A Miracle Resurrection: Can Strauss-Kahn Rebound From The Chambermaid Affair?
Coverage at FT.com—Europe’s equivalent to The New York Times—indicates the French may quickly put aside DSK’s scandals. A miracle resurrection is indeed rare, reportedly experienced by just one other Jew in world history, some 2,000 years ago.
Seriously, the pending comeback of Dominique Strauss-Khan is an amazing story of the rise and fall, and rise again, of a towering European political figure. DSK headed the IMF, and he was about to announce a run for the French presidency just when the stunning May 14 hotel chambermaid rape allegations resulted in dramatic Strauss-Kahn’s detention and subsequent arrest on an airplane as he was about to leave the U.S.
Strauss-Kahn is known throughout Europe as DSK. Three-initial status to Americans is reserved for JFK, LBJ, MLK. Strauss-Kahn is about that big.
DSK achieved star status partly because he’s married to Anne Sinclair. To call Sinclair the Diane Sawyer of Europe shortchanges Sinclair. Her Sunday news show was the French equivalent to 60 Minutes.
Sinclair, 62, as is DSK, is the granddaughter of Paul Rosenberg, one of France's biggest art dealers and renowned for representing Pablo Picasso, Braque, and Henri Matisse.. She was raised by Jewish parents who fled the Holocaust. She comes from a family of art collectors. Her father was a close friend of Picasso and her mother was the subject of Picasso paintings.

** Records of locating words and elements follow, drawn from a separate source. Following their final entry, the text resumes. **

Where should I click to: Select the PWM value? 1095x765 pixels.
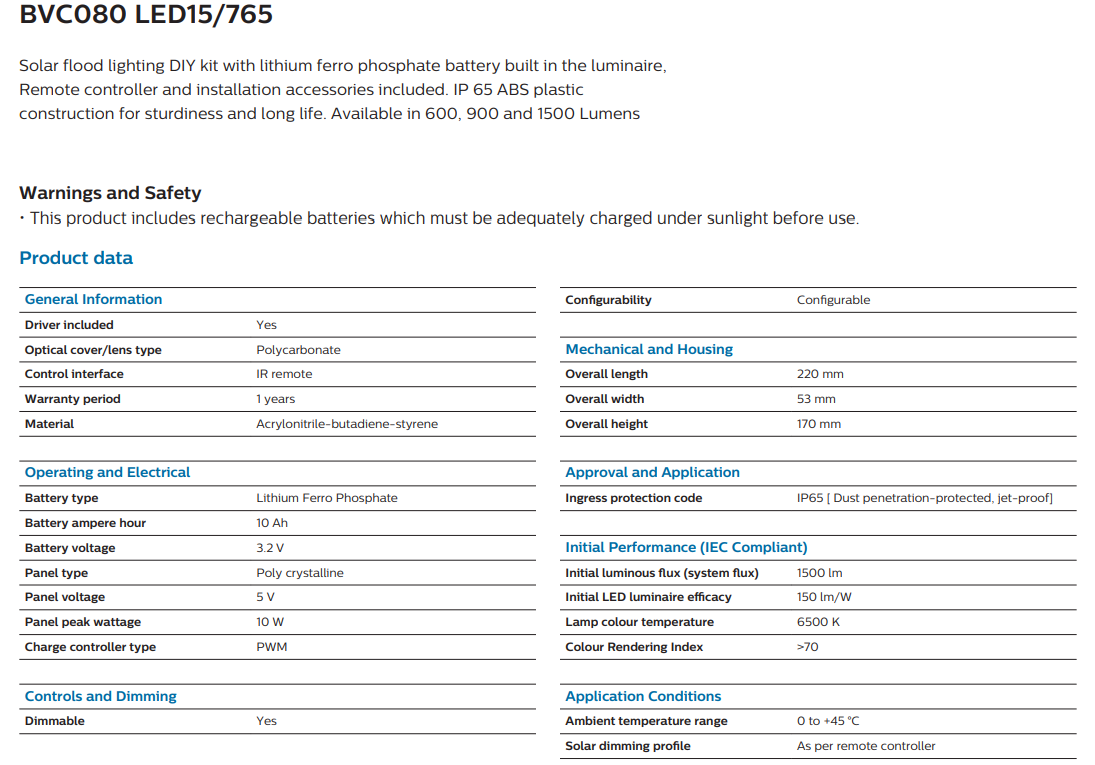click(x=271, y=647)
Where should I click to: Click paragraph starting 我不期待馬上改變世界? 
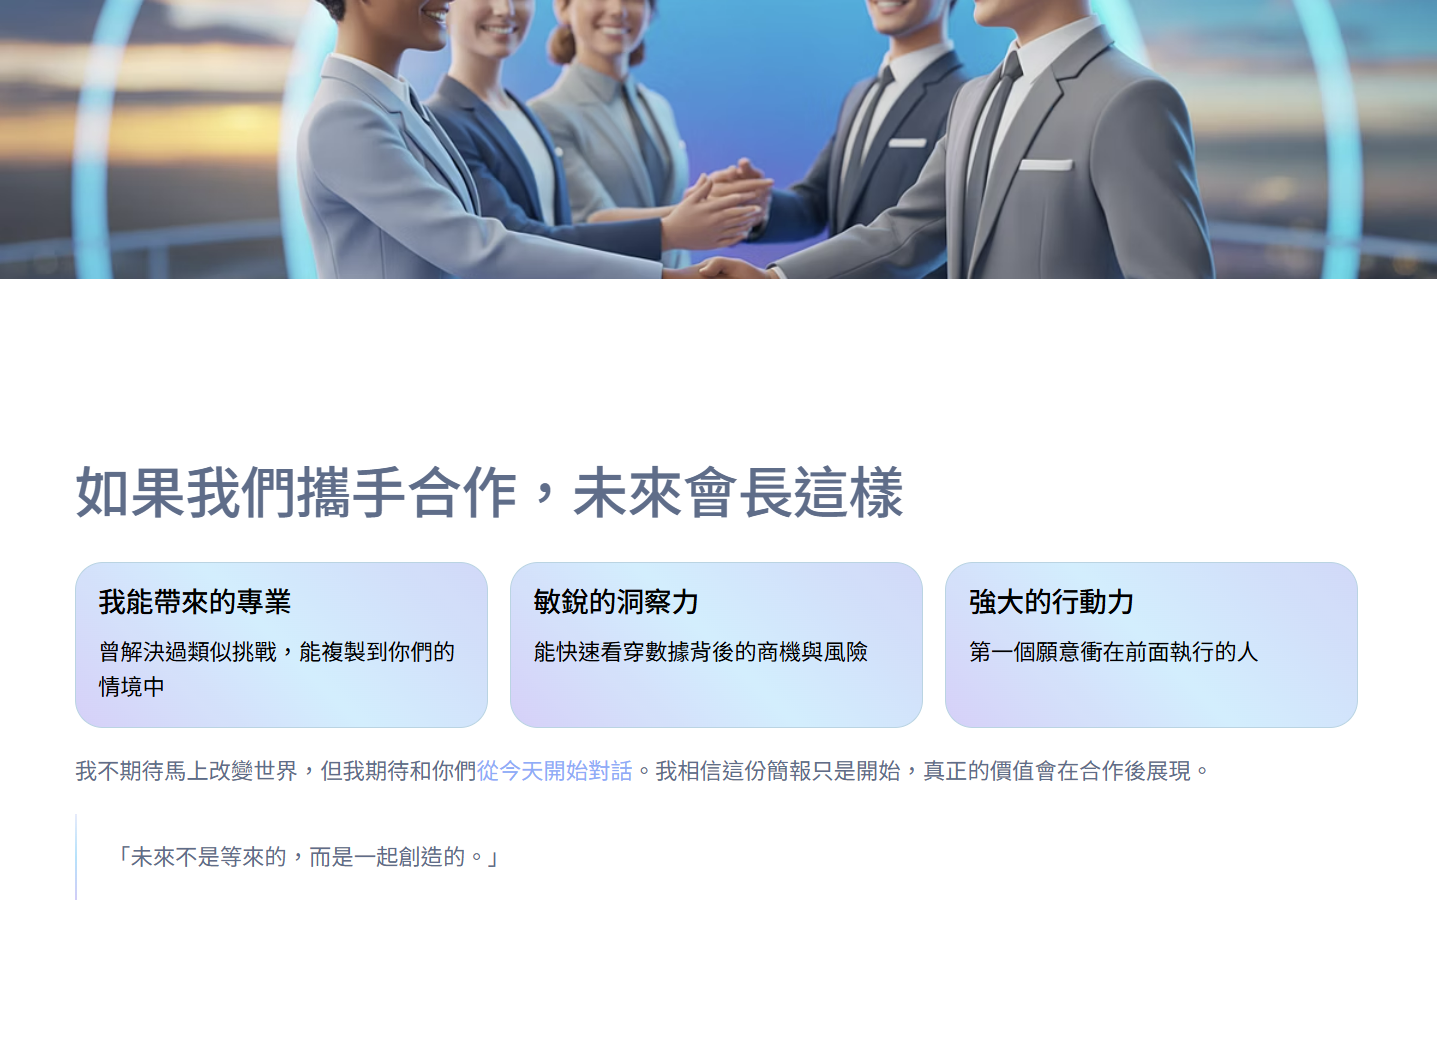644,771
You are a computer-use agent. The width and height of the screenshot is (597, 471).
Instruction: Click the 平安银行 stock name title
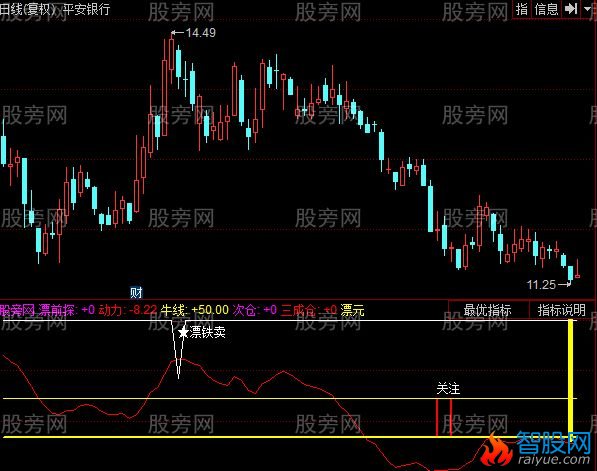[x=87, y=8]
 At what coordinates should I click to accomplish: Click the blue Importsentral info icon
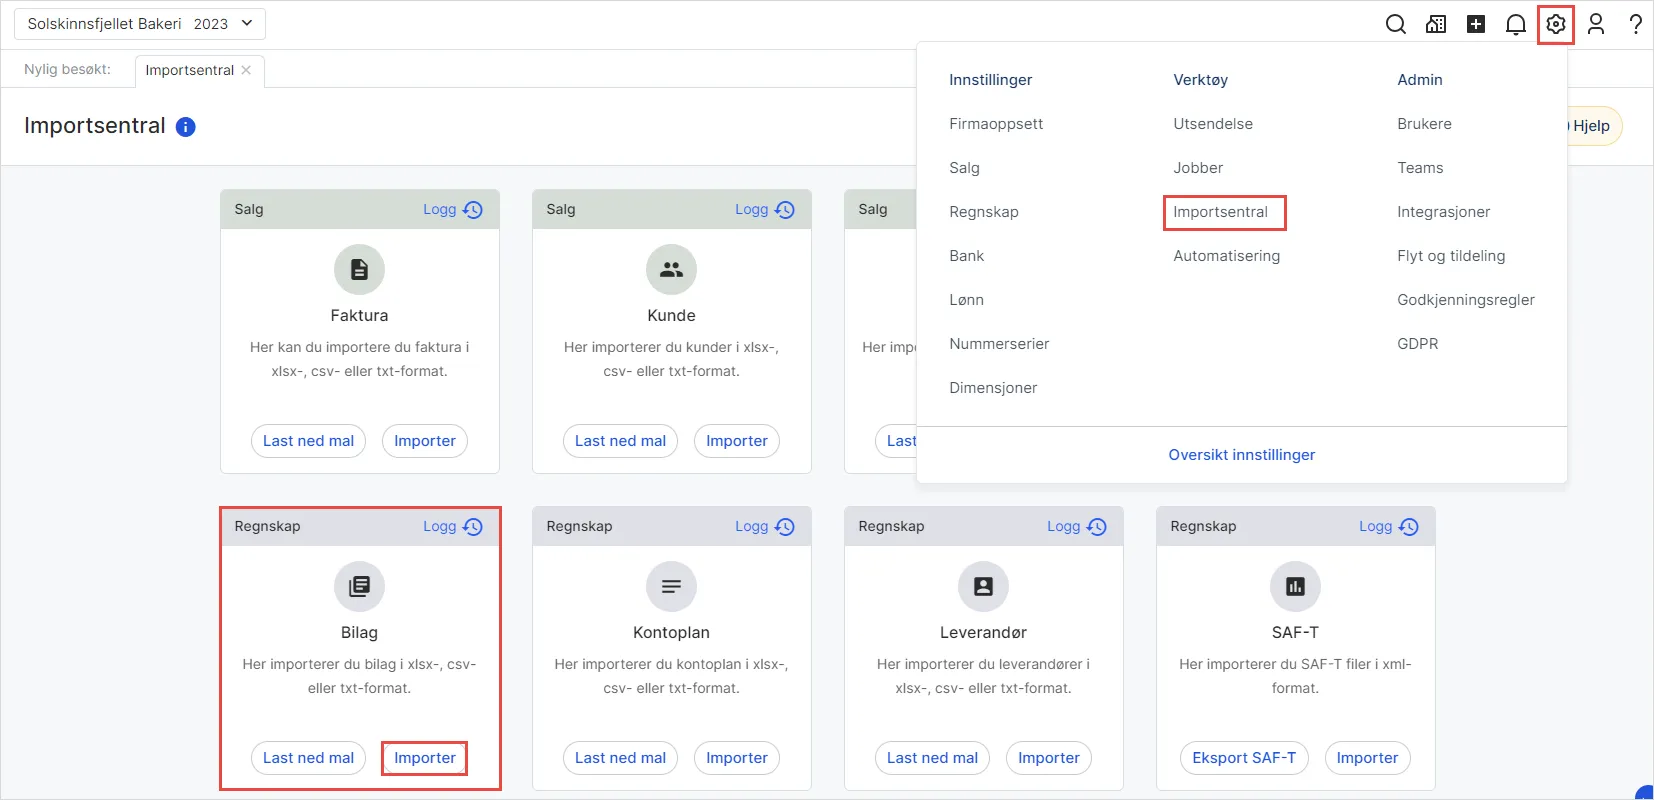pos(186,127)
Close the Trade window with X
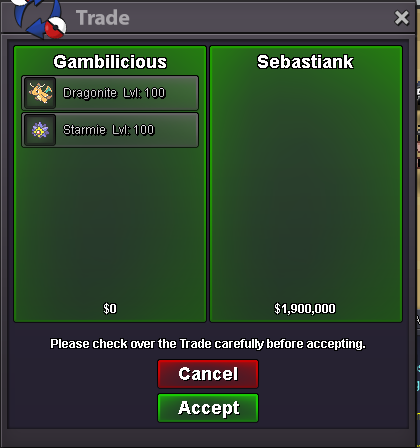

According to The New York Times, “Sinclair did over 500 interviews, including of presidents like François Mitterrand, Mikhail Gorbachev, and Bill Clinton, as well as Hillary Rodham Clinton as first lady, and stars like Yves Montand and even Madonna.” Her Sunday evening show has attracted as many as 12 million viewers.
The exoneration of DSK and his treatment will be played in France as an example of the shortcomings of the American justice system. In France, there is no “perp walk.” You don’t get treated like your guilty, and we did treat DSK like he was guilty.
The French criminal law system in some ways, sometimes may actually be better than what we do in the U.S. It’s possible. What’s certain is the French will see this as one other way they are superior to Americans.
Europeans, in general, and the French, in particular, don’t expect marital fidelity of their politicians. They regard Americans as prudish for ruining the public reputation of our political figures over extramarital affairs and peccadilloes. Just look at Italy’s Prime Minister Sylvio Burlusconi many sex scandals or the story about Mitterand’s mistress.
So the question after today’s courtroom drama is whether all of the criminal charges against DSK will be dropped and whether he can come back.
Despite the French people’s tolerance of extramarital affairs, and despite the fact that the chambermaid’s allegations of rape by appear to be on their way to being discredited, the incident in New York may have damaged DSK’s reputation irreparably.
The hotel chambermaid’s allegations were not the first against Strauss Kahn. In 2002, French journalist Tristane Banon, said DSK tried to rape, or at least sexually assault, her. And in August 2008, Hungarian economist Piroska Nagy resigned from the IMF and Strauss-Kahn was up front about an affair with Nagy, saying, "It was an incident in my private life and at no time did I abuse my position as the fund's managing director."
In addition, the
lawyer for the chambermaid today was very convincing in a press conference. He provided graphic details of the alleged sex attack, citing photographs of the woman's "bruised vagina" and medical evidence of other injuries, plus evidence of semen that she had spat out into the room.
This is not the usual fare on A4A, but this is one salacious story and I could not resist writing about it.
What do you think? Will the French overlook the accusations? Has the accuser been discredited? Is Strauss-Kahn just the victim of an immigrant who saw a way to make a quick buck?